Cache Write Policies

A cache write policy defines how data is written to the main memory once it is written to the cache.

  • Write-Through: Data is written to both the cache and main memory at the same time. This is simple and ensures consistency but can be slower.
  • Write-Back: Data is written to the cache only and written to memory later, when it’s replaced. This is faster but needs the dirty bit to ensure modified data is written back.

Unified vs Split Caches

  • Unified Cache: Stores both instructions and data. This is more space-efficient but can lead to contention if instructions and data are frequently needed at the same time.
  • Split Cache: Divides L1 cache into separate caches for instructions and data (L1i and L1d). This speeds up access by reducing contention but requires more cache space.
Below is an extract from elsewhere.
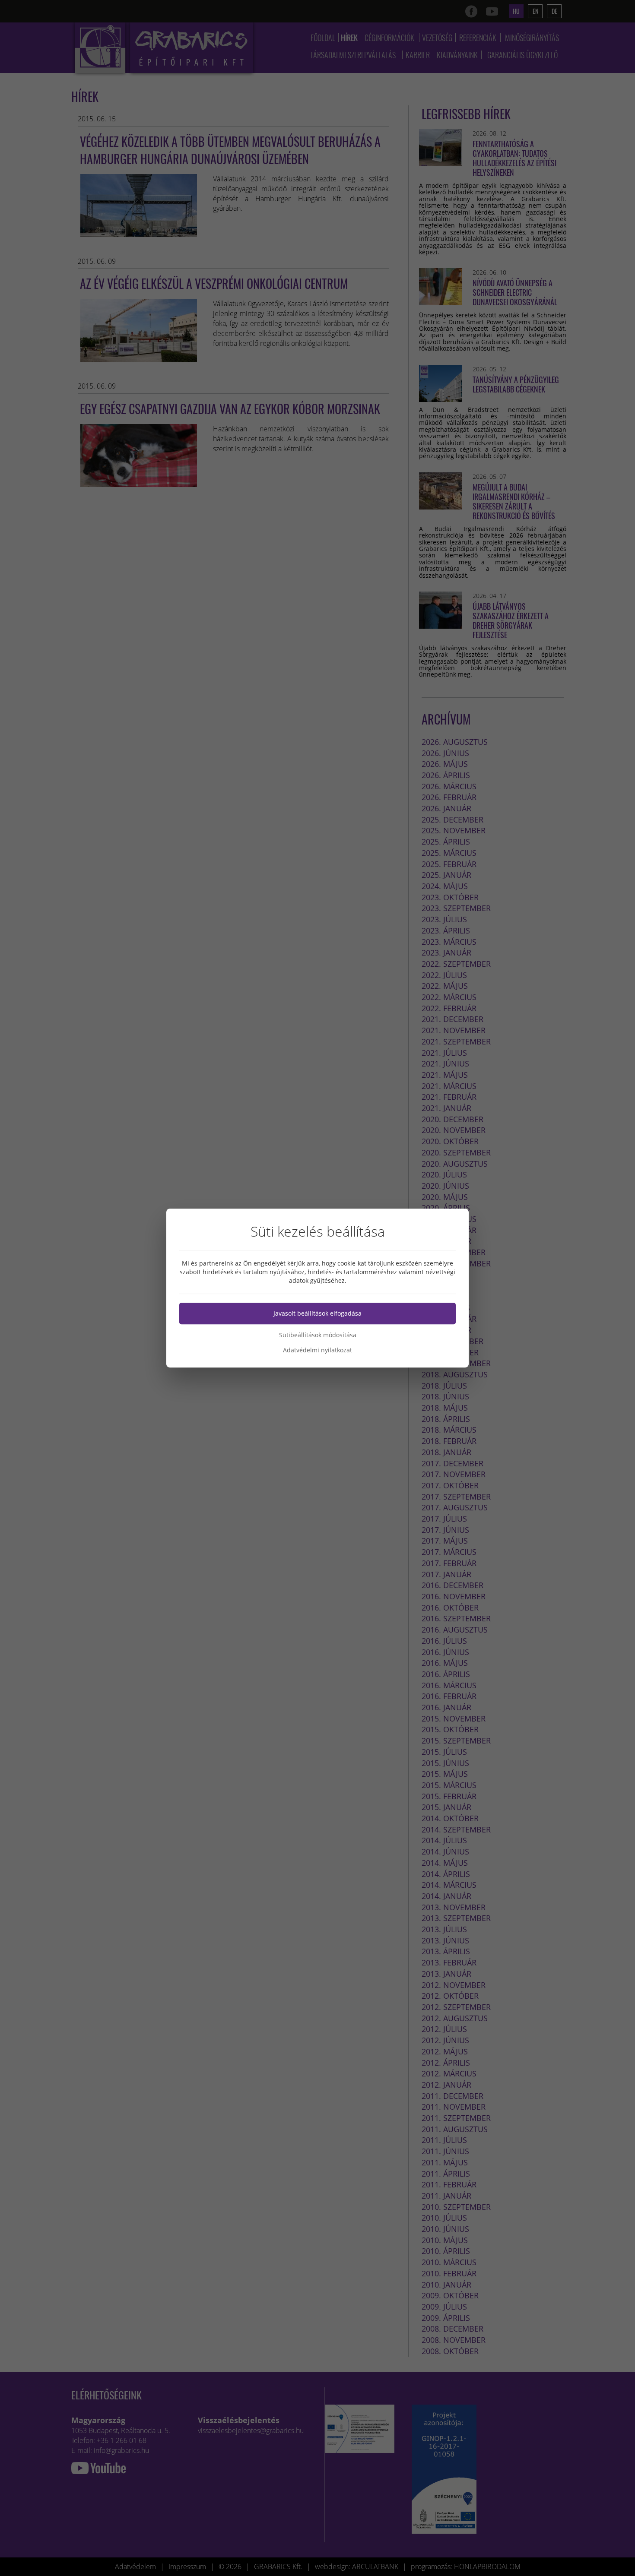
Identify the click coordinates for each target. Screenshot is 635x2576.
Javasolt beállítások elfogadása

Overview: Data Structure Alignment

Aligned data means data is stored at memory addresses that match its size (e.g., 4-byte integer at an address divisible by 4). Proper alignment speeds up access and reduces cache misses because misaligned data might span multiple cache lines, increasing access time.

Overview: Virtual Memory Effect on CPU Cache

Virtual memory uses addresses mapped to physical memory, which can affect cache efficiency due to aliasing (where different virtual addresses refer to the same physical address). Techniques like TLBs (Translation Lookaside Buffers) and page coloring help manage this by keeping virtual memory organized and reducing unnecessary cache invalidations.

Overview: CPU Pipelining Effect on CPU Cache

In pipelined CPUs, each instruction phase (fetch, decode, execute) happens in parallel. If there’s a cache miss, it can stall the pipeline, slowing down all stages.

Non-blocking caches help reduce stalls by allowing the pipeline to continue executing while fetching from memory.

Overview: CPU Branch Preduction correlation with CPU Cache

Branch prediction can lead to cache pollution if predictions are incorrect. When the CPU loads instructions based on a predicted path that turns out to be wrong, it wastes cache space, potentially evicting useful data.

Prefetching only high-confidence branches can help reduce this effect.

Example: E31 Core with FreeRTOS Data Structures:

In the SiFive E31 core running FreeRTOS, the operating system frequently accesses task control blocks (TCBs). When multiple tasks are running, frequently accessed TCBs stay in the cache, improving task-switching speed.

Using small, aligned TCB structures ensures fewer cache misses and better cache utilization.

References

  • Harris, S. L., & Harris, D. M. (2021). Digital design and computer architecture: RISC-V edition. Morgan Kaufmann.
  • Patterson, D. A., & Waterman, A. (2020). Computer organization and design RISC-V edition: The hardware software interface (2nd ed.). Morgan Kaufmann.
  • Hennessy, J. L., & Patterson, D. A. (2017). Computer architecture: A quantitative approach (6th ed.). Morgan Kaufmann.